Estreias da Semana
Data
8 December 2014

Composição musical e a arte de manipular emoções no cinema

Muitos se lembrarão da cena em que Mufasa cai do penhasco. No entanto, poucos se recordam da banda sonora que “colava” e fazia fluir a dinâmica entre os diálogos e as imagens. Provavelmente, sem a existência da música, a cena tornar-se-ia esquecível. Esta manipulação inconsciente – que no caso do Rei Leão fez miúdos e graúdos chorarem as pedras da calçada – torna a composição musical, uma obra oriunda dos artistas das “trevas” que manipulam emoções através de sons. Que, com a sua dose necessária de sadismo, nos fazem chorar, arrepiar, rir e, muitas vezes, acreditar nas imagens que vemos, evitando sempre o protagonismo.

No caso de Rei Leão, o autor era Hans Zimmer, um dos maiores manipuladores atuais e dos mais multifacetados. Capaz de nos fazer disparar a ansiedade, como em Inception, Cavaleiro das Trevas ou, no mais recente, Interstellar. Ao mesmo tempo que consegue levar-nos para uma realidade mais fantasiosa, como em Piratas das Caraíbas e Madagáscar.

“Well either I am going up those stairs or Max Steiner is going up those stairs, but not the two of us together.” – Bette Davis

Quando em 1939 Bette Davis protagonizava Dark Victory – onde uma jovem (ela) morria no decorrer de um tumor cerebral – a sua astúcia dizia-lhe que para a cena final ser memorável, tinha de ter a composição musical perfeita. Por isso chamou o melhor – Max Steiner -, que em 1933, tinha tornando King Kong em algo mais do que um simples monstro, tudo graças à sua música.

Talvez por isso, Bette sentisse que poderia vir a ser ofuscada, e que apenas um deles se destacaria. Acabou por se enganar, pois, apesar da academia ter nomeado ambos, nem Max – perderia para Herbert Stothart (O Feiticeiro de Oz) -, nem Bette – perdeu para Vivien Leigh (E Tudo o Vento Levou) – subiriam as tão almejadas escadas. Convínhamos, a competição era fortíssima.

Bette Davis em Dark Victory

A verdade é que as ondas sonoras podem provocar em nós respostas fisiológicas intensas.

Por exemplo, conseguem imaginar a cena do chuveiro em Psycho (1960), sem recorrer à icónica composição musical de Bernard Herrmann – que mais tarde assinaria a banda sonora de Taxi Driver (1976)?

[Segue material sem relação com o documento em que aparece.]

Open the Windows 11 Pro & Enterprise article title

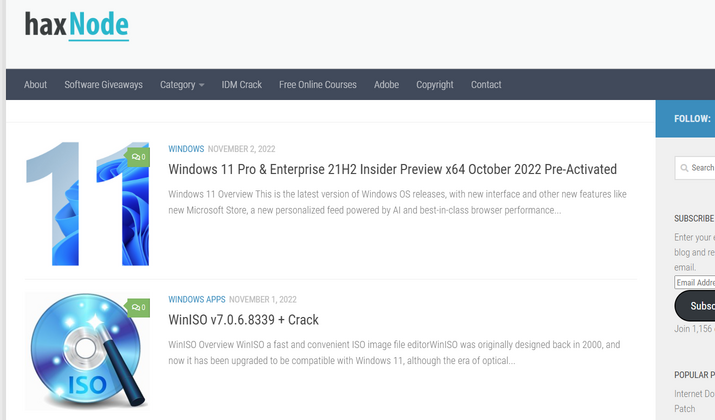[x=392, y=169]
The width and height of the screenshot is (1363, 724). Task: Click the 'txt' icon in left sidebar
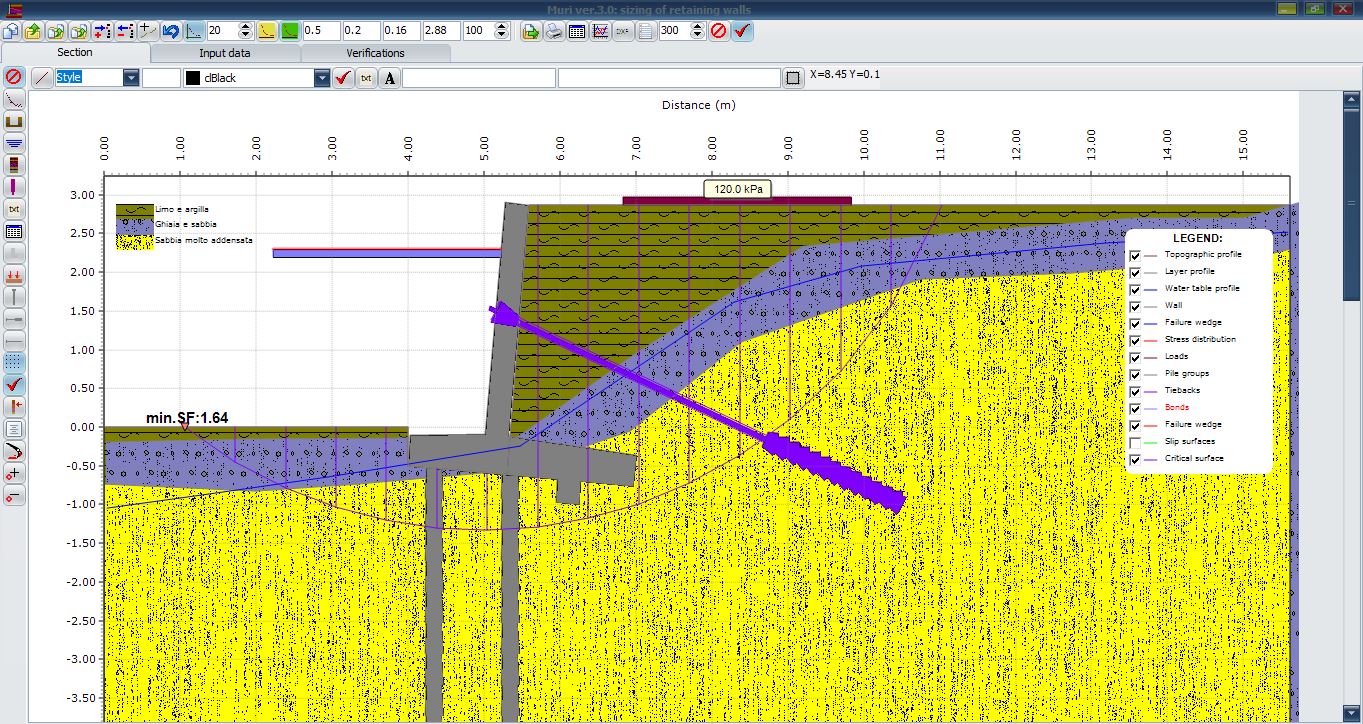pyautogui.click(x=14, y=209)
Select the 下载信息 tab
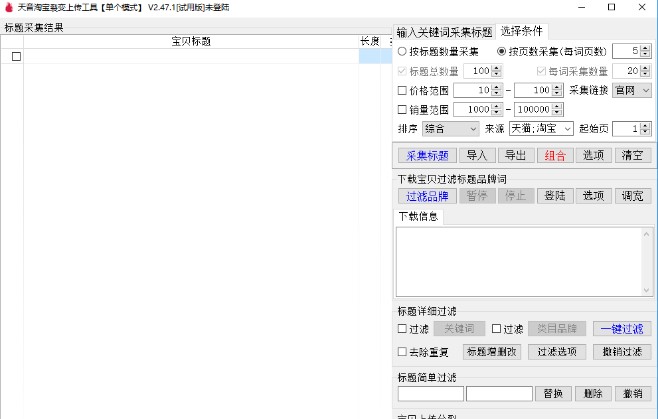This screenshot has height=419, width=658. click(x=418, y=216)
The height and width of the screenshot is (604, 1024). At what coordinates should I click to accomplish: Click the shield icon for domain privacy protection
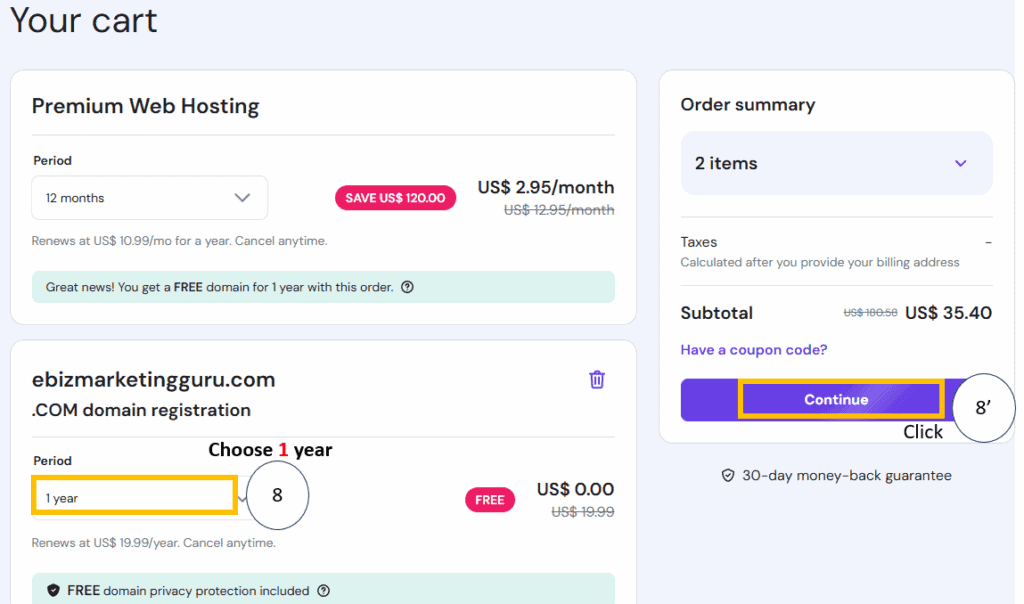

Hitchcock conseguia e encorajou Hermann a deixar aquela cena sem qualquer música. Rapidamente voltou atrás na decisão quando Hermann lhe mostrou a sua composição.

Em 2010, a corroborar a ideia de que as composições musicais são atos de manipulação ostensiva, um estudo da Universidade da Califórnia, verificou que a nossa sensibilidade a sons não-lineares de alarme e oscilações abruptas de tons, é utilizada pelos compositores para provocar agitação e stress na audiência. Os casos, mais óbvios serão os filmes de horror, como era Psycho.

Janet Leigh e a sua cena icónica em Psycho (1960).

Assim sendo, a música não entra pela porta principal, mas aproveita todas as janelas abertas. A sua subtileza (que deve ser obrigatória) não significa que seja menos efetiva.

Veja-se o exemplo de Nino Rota, responsável pela composição para Padrinho – Parte I, onde “menos”, significou “mais”. Na célebre cena em que Michael (Al Pacino) mata o rival do seu pai em pleno restaurante, apenas ouvimos em fundo o som de um comboio a travar.

Porém, o grande momento fica guardado para a cena final, altura em que os principais chefes das famílias rivais são mortos. Para o efeito, é utilizado apenas o barulho do órgão da igreja, e a sua sonoridade não linear, que enerva e inquieta a audiência.

Os realizadores, por outro lado, têm também uma noção muito forte da importância da composição musical na obra. Talvez por isso, existam parelhas indissociáveis entre realizador e compositor. Steven Spielberg e George Lucas, com John Williams é, por exemplo, um daqueles casos em que é raro ver um destes realizadores sem o seu compositor.

Será que E.T, Tubarão, Indiana Jones e Guerra da Estrelas seriam hoje filmes de culto, sem o cunho de John Williams? Provavelmente o nosso imaginário seria substancialmente mais pobre, e nem iriamos perceber porquê. A composição sonora é exatamente isso; aquilo que sublinarmente nos faz gostar de algo, mesmo que seja difícil encontrar argumentos racionais.

Quem vos escreve deve confessar a predileção que tem pela banda sonora de Cinema Paraiso (1989), com a composição de Ennio Morricone; um daqueles amores difíceis de explicar, mas fáceis de sentir.